### REQUIREMENTS
A. According to the excerpt on government IT projects, how many existing systems did the 1997 review of the House of Commons finance, materiel management and human resources functions examine?
B. Pick up the excerpt on government IT projects after its final sentence and write the next passage.

### EXCERPT

Since the 1995 report, the Auditor General has continued to review large government IM/IT projects, and has also followed up the status of those projects reviewed previously, as well as tracking the implementation and application of the Enhanced Management Framework. Four more major systems under development were reviewed in 1996, and three in-house projects in 1997. Follow-up reports were published in 1998 and 1999. By 1999, 16 out of 20 large departments had submitted plans to TBS for the implementation of the EMF, and most of the Auditor General's recommendations for corrective actions on individual projects had been acted on.

2.2 Integrated Resource Management System (IRMS) Program

The Integrated Resource Management System (IRMS) integrates human resources, finance and materiel management services for the Canadian House of Commons. Implemented within budget over a 14-month period, IRMS has fundamentally changed the way the House works by providing Members of Parliament and the Administration with single-window Intranet access to enhanced tools, services and information.

Objectives and scope

A 1997 review of the services and systems of the finance, materiel management and human resources functions of the House of Commons concluded that existing systems were limited in their long-term capability. The seven existing systems were stand-alone and centralized, and required duplicate data entry and data reconciliation. The age and limitations of the technology employed meant that essential requirements could not be met efficiently or at reasonable cost.

### DATA PROVIDED

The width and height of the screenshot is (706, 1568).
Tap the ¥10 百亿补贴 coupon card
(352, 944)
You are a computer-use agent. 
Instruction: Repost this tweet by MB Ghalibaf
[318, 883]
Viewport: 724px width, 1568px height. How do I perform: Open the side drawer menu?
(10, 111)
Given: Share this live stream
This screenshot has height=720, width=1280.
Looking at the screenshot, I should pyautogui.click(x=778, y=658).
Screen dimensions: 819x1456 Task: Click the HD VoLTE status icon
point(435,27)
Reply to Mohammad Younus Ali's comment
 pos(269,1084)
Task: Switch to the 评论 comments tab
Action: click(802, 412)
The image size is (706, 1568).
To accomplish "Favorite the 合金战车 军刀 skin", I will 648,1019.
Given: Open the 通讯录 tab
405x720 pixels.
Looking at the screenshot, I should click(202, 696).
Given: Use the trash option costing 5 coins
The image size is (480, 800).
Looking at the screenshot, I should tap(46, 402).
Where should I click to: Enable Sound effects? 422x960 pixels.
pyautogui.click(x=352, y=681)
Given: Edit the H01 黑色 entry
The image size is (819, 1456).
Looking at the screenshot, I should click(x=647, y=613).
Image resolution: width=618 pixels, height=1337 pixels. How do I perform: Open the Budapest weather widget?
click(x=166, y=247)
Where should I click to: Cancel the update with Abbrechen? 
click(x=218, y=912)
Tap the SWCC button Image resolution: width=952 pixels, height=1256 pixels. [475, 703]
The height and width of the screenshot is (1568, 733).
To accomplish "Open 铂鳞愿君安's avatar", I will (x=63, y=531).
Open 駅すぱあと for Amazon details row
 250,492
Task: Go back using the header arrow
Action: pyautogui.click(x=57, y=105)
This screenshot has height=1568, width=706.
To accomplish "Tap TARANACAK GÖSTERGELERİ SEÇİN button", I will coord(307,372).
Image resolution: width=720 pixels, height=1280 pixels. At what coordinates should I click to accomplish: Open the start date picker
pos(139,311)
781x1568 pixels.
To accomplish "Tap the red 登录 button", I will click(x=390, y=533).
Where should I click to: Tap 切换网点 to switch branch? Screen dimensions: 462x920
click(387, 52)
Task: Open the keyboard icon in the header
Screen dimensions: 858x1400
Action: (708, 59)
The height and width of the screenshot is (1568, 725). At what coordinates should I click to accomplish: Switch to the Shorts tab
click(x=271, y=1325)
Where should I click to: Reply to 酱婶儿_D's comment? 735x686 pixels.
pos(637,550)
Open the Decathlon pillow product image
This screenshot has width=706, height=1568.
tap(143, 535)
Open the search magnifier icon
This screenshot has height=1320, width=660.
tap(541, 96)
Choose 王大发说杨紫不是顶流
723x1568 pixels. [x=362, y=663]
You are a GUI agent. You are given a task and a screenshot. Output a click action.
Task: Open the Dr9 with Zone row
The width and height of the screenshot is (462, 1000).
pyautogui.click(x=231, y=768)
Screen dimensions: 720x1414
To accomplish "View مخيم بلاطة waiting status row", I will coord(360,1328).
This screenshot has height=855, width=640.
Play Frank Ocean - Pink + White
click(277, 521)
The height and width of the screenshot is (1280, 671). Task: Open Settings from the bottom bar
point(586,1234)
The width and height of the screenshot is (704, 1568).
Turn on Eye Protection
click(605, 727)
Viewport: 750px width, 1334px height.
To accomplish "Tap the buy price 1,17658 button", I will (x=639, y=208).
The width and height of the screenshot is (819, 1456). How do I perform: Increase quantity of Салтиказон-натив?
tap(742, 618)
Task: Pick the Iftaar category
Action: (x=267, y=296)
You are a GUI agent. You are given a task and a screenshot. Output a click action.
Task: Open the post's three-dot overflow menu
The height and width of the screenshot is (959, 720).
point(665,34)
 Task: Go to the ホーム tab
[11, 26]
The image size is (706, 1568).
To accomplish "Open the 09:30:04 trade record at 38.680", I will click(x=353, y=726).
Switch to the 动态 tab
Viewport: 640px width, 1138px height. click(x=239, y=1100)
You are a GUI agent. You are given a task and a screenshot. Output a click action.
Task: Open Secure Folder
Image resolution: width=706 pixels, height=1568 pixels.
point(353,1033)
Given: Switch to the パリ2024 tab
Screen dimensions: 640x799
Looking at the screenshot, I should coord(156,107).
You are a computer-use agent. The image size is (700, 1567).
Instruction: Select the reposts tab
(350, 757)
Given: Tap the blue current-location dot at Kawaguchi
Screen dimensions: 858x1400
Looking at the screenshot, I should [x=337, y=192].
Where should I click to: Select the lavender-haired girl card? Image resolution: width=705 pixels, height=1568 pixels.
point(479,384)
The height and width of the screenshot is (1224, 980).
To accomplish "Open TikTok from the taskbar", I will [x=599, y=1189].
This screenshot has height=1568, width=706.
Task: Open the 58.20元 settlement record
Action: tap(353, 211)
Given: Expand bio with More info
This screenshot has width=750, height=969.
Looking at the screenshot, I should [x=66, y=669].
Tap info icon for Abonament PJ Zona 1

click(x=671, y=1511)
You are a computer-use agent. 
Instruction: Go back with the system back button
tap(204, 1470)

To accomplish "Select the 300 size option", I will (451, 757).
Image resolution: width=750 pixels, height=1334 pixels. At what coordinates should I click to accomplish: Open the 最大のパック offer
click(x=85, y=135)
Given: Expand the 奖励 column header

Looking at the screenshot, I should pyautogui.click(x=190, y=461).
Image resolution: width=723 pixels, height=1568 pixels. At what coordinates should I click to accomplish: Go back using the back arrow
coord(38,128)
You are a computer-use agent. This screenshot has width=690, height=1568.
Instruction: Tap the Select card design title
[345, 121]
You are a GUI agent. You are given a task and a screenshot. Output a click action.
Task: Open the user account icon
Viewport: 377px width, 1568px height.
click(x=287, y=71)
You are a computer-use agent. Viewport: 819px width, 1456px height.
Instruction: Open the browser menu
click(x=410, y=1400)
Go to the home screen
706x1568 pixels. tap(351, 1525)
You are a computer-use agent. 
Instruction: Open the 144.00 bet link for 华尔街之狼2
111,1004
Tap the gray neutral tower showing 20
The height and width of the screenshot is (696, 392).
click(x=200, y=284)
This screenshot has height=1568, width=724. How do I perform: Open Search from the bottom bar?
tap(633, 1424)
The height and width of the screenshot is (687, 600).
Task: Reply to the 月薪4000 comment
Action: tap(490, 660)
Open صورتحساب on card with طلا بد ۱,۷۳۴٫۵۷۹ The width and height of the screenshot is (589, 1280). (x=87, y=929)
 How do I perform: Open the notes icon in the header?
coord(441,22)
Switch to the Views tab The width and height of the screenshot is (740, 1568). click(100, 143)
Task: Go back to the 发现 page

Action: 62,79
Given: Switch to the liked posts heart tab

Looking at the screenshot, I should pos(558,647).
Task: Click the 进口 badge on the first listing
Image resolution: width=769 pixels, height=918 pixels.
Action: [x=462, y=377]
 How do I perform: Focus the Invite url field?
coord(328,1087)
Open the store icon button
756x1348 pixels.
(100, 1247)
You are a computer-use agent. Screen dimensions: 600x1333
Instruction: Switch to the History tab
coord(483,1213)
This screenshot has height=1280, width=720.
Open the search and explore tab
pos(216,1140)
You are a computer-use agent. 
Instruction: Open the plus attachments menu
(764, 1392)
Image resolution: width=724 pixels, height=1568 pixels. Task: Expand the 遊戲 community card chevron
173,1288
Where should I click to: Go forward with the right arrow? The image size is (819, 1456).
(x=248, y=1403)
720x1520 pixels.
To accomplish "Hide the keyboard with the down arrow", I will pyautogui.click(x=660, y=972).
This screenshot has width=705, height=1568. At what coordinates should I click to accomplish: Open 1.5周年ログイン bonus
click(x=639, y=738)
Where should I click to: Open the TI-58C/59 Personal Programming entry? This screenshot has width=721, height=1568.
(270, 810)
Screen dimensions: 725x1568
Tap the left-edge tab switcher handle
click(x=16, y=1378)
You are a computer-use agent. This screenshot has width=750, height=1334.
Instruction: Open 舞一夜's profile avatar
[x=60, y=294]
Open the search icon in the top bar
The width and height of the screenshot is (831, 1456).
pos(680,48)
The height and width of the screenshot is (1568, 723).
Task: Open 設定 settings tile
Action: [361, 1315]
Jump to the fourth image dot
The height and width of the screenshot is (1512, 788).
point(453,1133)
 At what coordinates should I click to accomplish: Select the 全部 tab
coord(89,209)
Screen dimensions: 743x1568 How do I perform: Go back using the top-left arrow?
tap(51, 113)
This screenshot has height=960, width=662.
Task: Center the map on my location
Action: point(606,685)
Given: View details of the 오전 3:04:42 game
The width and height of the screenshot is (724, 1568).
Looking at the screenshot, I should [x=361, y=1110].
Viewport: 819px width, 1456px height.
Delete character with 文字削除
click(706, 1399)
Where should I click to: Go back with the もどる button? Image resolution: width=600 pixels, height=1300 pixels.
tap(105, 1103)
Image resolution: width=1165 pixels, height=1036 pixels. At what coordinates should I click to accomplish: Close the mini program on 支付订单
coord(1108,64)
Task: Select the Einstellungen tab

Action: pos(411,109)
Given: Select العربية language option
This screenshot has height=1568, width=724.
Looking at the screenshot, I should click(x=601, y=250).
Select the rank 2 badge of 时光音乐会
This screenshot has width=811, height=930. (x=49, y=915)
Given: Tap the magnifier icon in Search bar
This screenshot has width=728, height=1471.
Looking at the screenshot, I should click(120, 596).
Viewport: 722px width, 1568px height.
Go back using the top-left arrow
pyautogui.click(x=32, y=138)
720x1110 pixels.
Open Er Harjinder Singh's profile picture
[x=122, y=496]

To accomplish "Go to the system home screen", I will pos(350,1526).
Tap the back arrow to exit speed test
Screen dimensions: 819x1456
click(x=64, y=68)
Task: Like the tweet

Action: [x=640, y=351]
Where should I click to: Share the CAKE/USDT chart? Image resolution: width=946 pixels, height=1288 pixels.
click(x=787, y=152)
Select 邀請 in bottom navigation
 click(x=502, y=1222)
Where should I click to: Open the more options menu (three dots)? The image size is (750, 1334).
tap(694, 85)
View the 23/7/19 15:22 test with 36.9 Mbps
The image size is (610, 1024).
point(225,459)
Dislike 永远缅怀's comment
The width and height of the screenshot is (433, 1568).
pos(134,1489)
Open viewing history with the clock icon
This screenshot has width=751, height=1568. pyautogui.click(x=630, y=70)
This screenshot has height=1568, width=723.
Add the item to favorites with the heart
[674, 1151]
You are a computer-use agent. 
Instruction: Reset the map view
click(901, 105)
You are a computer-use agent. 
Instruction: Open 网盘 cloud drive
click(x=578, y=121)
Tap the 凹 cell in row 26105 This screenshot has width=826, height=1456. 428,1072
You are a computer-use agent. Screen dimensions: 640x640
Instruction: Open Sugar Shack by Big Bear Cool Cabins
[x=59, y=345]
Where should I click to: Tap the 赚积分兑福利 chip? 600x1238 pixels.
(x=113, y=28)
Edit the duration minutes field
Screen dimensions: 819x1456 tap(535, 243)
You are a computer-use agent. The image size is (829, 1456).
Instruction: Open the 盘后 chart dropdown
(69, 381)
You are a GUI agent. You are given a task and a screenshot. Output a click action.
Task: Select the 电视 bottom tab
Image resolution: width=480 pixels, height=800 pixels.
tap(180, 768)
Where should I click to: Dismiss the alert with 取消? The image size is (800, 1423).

### ANSWERS IN ORDER
A. Seven.

B.
Management identified the objectives of developing a new integrated management system that would: align and streamline finance, materiel and human resource management services; transform administrative staff from transaction processors to service providers; and provide clients (Members and managers) with secure desktop access to timely, accurate and integrated information on budgets, purchases, assets and staff costs, plus information management tools.

The IRMS Program was supported by a sound governance structure led by two project sponsors. From the outset, a key to the program's success has been the active participation of both clients and functional users (i.e. management and staff of the finance, materiel management and human resource functions) in all stages from planning the overall strategy to implementation of sub projects. More than 200 clients and users participated in extensive consultations, and many performed a variety of roles in individual IRMS projects.

Costs and benefits

IRMS was the largest investment made to date in people, tools and services for Members and the institution. The business case projected the total cost to be $13.6 million over five years. If the cost of maintaining the existing systems ($5.4 million) is offset, the net new funding required was $8.2 million. Planned savings were $2.2 million in administrative costs.

Qualitative benefits delivered to date include: facilitating House-wide information management policy; building linkages between policies and procedures across functions; and making available tombstone information for a corporate web-enabled telephone directory. Members will enjoy single-window Intranet access to frequently used forms, and "next day" budget information. On-line ordering and payment for purchases is the next step.

Critical success factors

The impact of the IRMS program has been far-reaching in its effect on internal policies and procedures. Recognizing the potential impact of these changes on people, the program plan set out a comprehensive strategy for managing change. This included targeted communications, training and user support plans. One priority was to provide a seamless transition from old to new with minimal disruption for Members.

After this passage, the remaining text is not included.